# Help with a router table



## nitehorse (Feb 4, 2018)

Hi,
My wife wants to make gingerbread and as we are both new to woodworking I could use a little help. 
What I thought about is a nice flat table of some sort, even a piece of 1/4 steel plate or wood. Mount a router underneath and design it so you can raise and lower the router. By drilling starter holes just raise the router and cut out a predetermined pattern. Probably have to change bits to get into corners.
So if I can think of this there has to be something more "professional" for sale.
Thanks


----------



## TomCT2 (May 16, 2014)

a router is probably not the tool to make gingerbread aka fretwork - 

can you explain a bit more? post a pix or reference site of the kind of stuff you want to make ....


----------



## woodnthings (Jan 24, 2009)

*Not a one paragraph answer .....*

There are many DIY router table ideas on You Tube:
https://www.youtube.com/results?search_query=DIY+Router+table

You need to pick one and then ask questions here if you need help.

There a few basic types of table tops with routers attached below.

One has a simple round hole for the largest size bit you will use, the most basic type there is. You adjust the height of the bit by loosening the router in it's clamp and rotating it up or down while trying to reach it under the table. Some basic tables are hinged at the rear so this process is easier .

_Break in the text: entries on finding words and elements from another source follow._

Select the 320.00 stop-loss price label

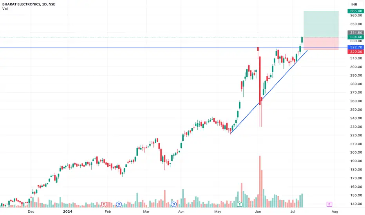click(x=356, y=52)
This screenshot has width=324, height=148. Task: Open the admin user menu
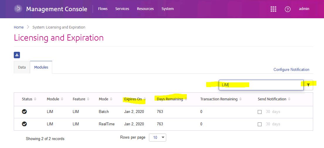tap(304, 9)
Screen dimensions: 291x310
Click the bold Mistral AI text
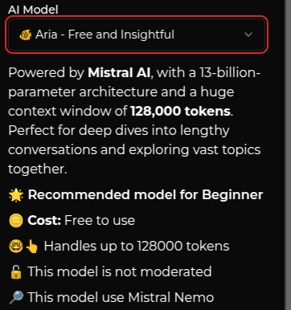119,72
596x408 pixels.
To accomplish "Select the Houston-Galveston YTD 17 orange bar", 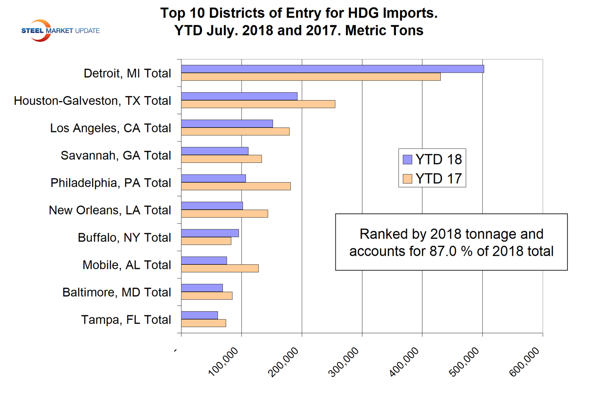I will tap(258, 104).
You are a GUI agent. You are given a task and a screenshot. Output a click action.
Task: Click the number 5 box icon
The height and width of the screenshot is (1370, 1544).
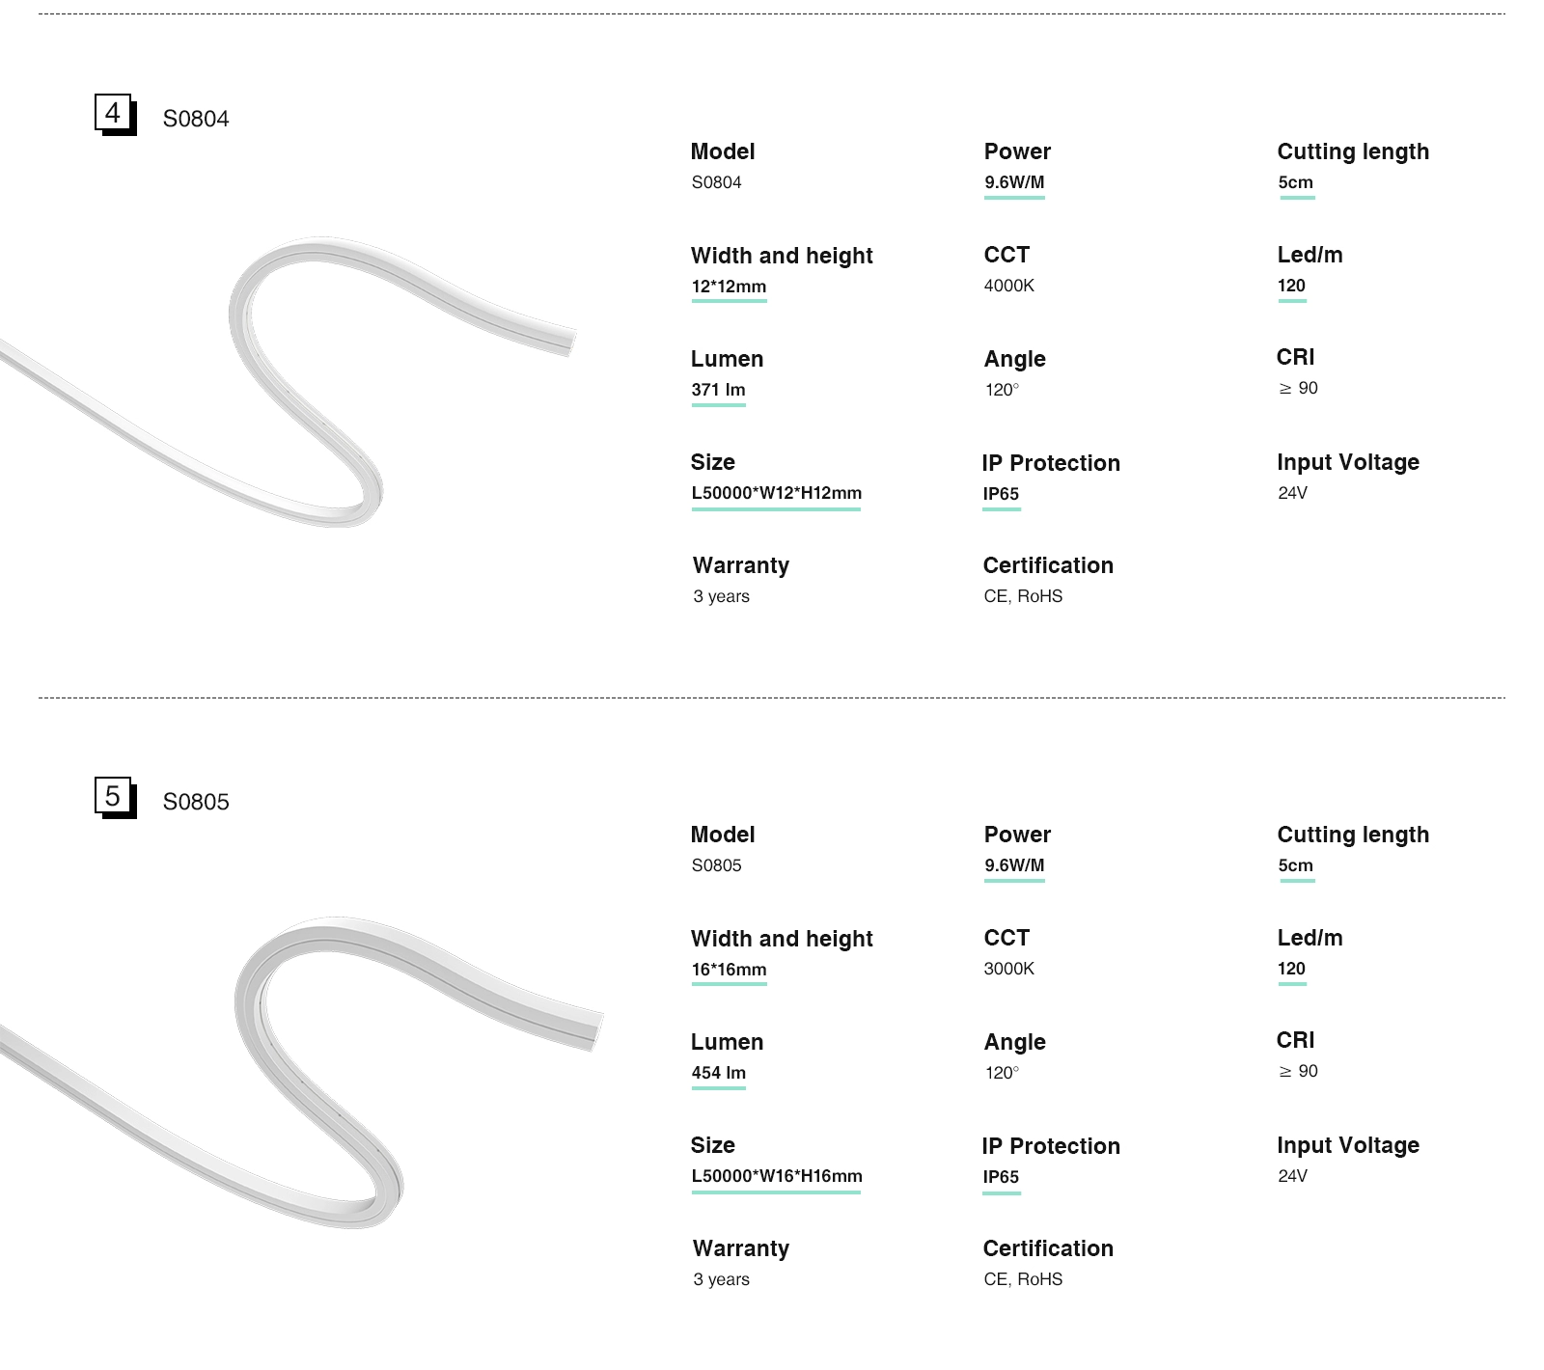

The next type has a larger hole that accepts the various size inner hole inserts for router bits of various diameters. You will have to make your own inserts OR fit them into a hole you have precisely cut in the top and centered.... not easy, but doable with some skills.

The next type uses a plate like you were thinking, either a DIY plate or a commercially available one. The commercial ones will already have the precise large hole for the inserts... a big plus.

Finally, there is a router lift which has it's own plate, and the large hole for the inserts. The router is mounted to a screw type elevating system for very precise height adjustments... that's what I have. :smile2:

This guy has a sophisticated but reasonable approach:


----------



## FrankC (Aug 24, 2012)

Not sure what you wish to accomplish but this sounds like a job for a scroll saw.


----------